Хозяин, видимо, не знал, с чего начать.
- Ну, а сушить? - спросил его Ф[окин].
- Сушить? Сушить, я тебе скажу, тоже надо умеючи. Ежели теперь ты не досушишь, а как, значит, свалил ты ее в ворох, то она сейчас должна паром изойти.
Мы все трое затруднялись. Он не знал, что нам нужно, а мы не знали, как спросить, и потому все трое замолчали, томительно ожидая чего-то друг от друга.
- И опять-таки, - начал снова хозяин, по-прежнему обращаясь к Ф[окину], - опять-таки и сушить без соли нельзя, - сгноишь.

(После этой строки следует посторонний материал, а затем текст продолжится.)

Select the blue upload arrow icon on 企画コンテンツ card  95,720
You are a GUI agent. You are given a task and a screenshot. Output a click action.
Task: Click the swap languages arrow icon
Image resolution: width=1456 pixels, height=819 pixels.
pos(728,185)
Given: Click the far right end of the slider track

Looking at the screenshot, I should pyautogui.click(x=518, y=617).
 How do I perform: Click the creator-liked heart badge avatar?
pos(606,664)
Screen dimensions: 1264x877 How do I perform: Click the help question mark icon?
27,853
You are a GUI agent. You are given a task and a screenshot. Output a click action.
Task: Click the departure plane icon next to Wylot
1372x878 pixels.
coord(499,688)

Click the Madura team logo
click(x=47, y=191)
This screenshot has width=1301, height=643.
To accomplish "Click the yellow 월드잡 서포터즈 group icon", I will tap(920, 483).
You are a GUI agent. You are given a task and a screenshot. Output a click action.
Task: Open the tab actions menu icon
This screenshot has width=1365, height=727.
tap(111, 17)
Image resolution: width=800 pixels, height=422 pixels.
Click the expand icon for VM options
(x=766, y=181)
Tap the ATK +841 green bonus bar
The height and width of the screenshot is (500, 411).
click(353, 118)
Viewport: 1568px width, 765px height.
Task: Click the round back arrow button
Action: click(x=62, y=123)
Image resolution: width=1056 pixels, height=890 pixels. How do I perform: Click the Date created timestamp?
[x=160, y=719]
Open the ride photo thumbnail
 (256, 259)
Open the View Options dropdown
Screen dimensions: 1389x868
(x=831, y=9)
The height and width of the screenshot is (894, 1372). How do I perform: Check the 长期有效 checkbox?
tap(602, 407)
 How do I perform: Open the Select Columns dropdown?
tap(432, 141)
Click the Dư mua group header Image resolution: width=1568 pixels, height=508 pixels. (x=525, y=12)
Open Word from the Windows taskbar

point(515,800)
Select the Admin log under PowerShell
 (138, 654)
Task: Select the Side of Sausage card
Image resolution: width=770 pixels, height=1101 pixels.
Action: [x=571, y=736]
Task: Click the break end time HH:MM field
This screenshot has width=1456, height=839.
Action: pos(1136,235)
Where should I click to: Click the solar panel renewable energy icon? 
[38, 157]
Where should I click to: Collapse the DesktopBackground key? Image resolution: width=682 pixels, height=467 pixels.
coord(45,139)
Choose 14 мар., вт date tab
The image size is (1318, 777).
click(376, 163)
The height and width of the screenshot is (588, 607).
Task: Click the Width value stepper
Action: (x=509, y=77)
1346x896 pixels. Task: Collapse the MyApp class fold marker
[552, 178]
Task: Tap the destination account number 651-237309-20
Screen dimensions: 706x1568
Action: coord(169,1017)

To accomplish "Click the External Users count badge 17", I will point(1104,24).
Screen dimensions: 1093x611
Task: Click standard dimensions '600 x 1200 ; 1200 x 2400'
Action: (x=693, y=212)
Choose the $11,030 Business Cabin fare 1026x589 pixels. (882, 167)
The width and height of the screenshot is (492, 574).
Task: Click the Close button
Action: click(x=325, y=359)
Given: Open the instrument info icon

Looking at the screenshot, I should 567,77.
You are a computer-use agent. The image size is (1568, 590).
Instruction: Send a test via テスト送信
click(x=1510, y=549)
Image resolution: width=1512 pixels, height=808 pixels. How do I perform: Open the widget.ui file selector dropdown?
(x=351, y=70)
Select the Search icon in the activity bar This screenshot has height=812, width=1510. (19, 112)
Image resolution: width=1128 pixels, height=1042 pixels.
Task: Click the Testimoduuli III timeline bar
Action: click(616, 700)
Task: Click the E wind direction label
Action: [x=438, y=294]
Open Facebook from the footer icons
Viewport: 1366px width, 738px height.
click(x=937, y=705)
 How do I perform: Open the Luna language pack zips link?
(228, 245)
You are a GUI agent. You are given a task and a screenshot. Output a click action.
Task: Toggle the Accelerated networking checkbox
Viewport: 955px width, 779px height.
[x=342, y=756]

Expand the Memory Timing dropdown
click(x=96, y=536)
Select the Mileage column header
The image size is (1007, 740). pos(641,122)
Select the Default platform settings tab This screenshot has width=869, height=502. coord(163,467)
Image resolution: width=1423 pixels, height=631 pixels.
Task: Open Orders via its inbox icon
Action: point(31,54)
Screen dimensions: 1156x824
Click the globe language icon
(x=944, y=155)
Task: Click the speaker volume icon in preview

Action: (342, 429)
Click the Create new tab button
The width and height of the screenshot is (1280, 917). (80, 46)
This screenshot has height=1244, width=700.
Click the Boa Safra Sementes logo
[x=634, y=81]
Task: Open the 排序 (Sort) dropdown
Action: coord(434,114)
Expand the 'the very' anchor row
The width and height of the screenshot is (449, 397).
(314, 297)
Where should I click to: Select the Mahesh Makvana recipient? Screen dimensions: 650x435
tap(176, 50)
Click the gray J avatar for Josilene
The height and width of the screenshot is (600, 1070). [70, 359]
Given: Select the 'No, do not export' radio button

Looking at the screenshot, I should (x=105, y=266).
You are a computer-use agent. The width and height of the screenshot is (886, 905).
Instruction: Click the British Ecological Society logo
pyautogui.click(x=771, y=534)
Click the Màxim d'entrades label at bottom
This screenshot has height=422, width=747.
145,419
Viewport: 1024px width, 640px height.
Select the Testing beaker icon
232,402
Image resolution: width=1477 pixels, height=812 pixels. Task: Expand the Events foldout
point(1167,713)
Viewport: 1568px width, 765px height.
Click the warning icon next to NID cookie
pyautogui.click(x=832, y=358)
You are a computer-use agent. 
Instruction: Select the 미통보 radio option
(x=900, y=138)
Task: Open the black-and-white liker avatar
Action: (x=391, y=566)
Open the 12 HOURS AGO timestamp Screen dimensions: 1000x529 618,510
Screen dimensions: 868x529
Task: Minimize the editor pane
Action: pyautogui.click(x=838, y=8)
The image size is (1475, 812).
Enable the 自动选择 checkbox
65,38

- Ну, это так, - сказал Ф[окин],
- А как же теперь это?
- Что?
- Как ее ловить - рыбу?
- Ну, и ловить можно всячески. Какая рыба? На всякую рыбу свой особый припас. Потому нам без припасу никак невозможно.
Мы опять затруднились.
Ф[окин] посмотрел на меня, желая, вероятно, спросить: "Какую же рыбу тебе нужно?" Я вдруг догадался об этом, и в голове у меня завертелись слова: "Какую рыбу? Никакой мне рыбы не нужно". Хозяин тоже смотрел на меня, ожидая вопроса. Я сделал над собою усилие и совершенно неожиданно для самого себя спросил:
- Какие же у вас припасы? Сделав этот вопрос наобум, я нечаянно попал в точку. Хозяин сейчас же оживился и начал:
- Невода есть, сшивка есть, одинок плавной, летний; одинок снетковый, в полторы сети; тянем бойчее и пужаем. Мережи межточные, 2 о двух крыльях и о трех крыльях, глядя по месту; бывают о двух горлах и о трех горлах; мережа хвоевая, то бескрылая, ставим для плотвы и уклеи, во время нароста между свежей ели; ну, еще редуха, для крупной рыбы; норот, без крыльев, плетется из прутьев; обор, обереж, у берега, значит, пужаем болтком. Ну, вот я вам все сказал, что же еще? Спрашивайте!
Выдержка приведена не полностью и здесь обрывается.